Il prossimo campionato di Serie C comincia a delinearsi e, come da tradizione, i riflettori si accendono sul girone C, destinato a trasformarsi in un vero e proprio raggruppamento di ferro. A rendere rovente il livello competitivo del torneo è l’esito dei recenti playoff della serie superiore, che hanno visto sfumare le ambizioni di gloria di due tra le piazze più calde e blasonate del calcio meridionale.
Le eliminazioni di Catania e Salernitana, fermate nel loro cammino rispettivamente da Ascoli e Brescia, hanno spento le speranze di promozione, costringendo entrambe le compagini a resettare le strategie e a ripartire dalla terza serie. La loro presenza, unita a quella del retrocesso Bari, garantisce al bacino meridionale un tasso tecnico e una pressione mediatica da categoria superiore, con tre corazzate pronte a darsi battaglia per il primato fin dalle prime giornate.

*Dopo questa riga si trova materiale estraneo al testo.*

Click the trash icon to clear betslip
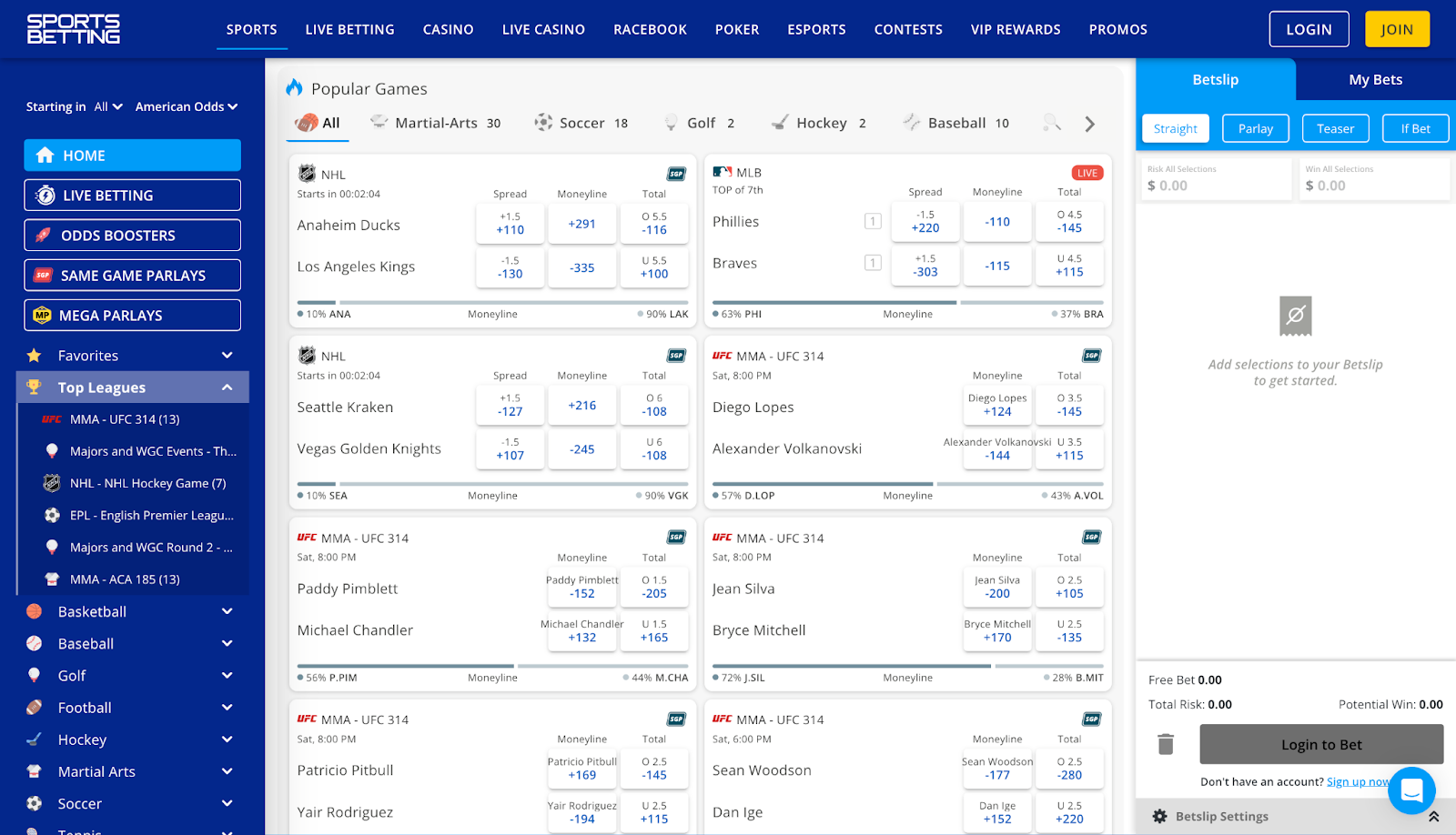 1166,744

La novità nerazzurra e il rebus delle riammissioni
Accanto al blasone delle grandi decadute, la novità più rilevante e attesa del nuovo organico è rappresentata dall’esordio dell’Inter Under 23. La seconda squadra del club nerazzurro, seguendo i criteri di rotazione geografica stabiliti dai regolamenti della Lega Pro, sarà inserita quest’anno proprio nel girone centro-meridionale, un fattore che aggiunge curiosità, freschezza e un indiscutibile valore tecnico a un calendario già denso di insidie.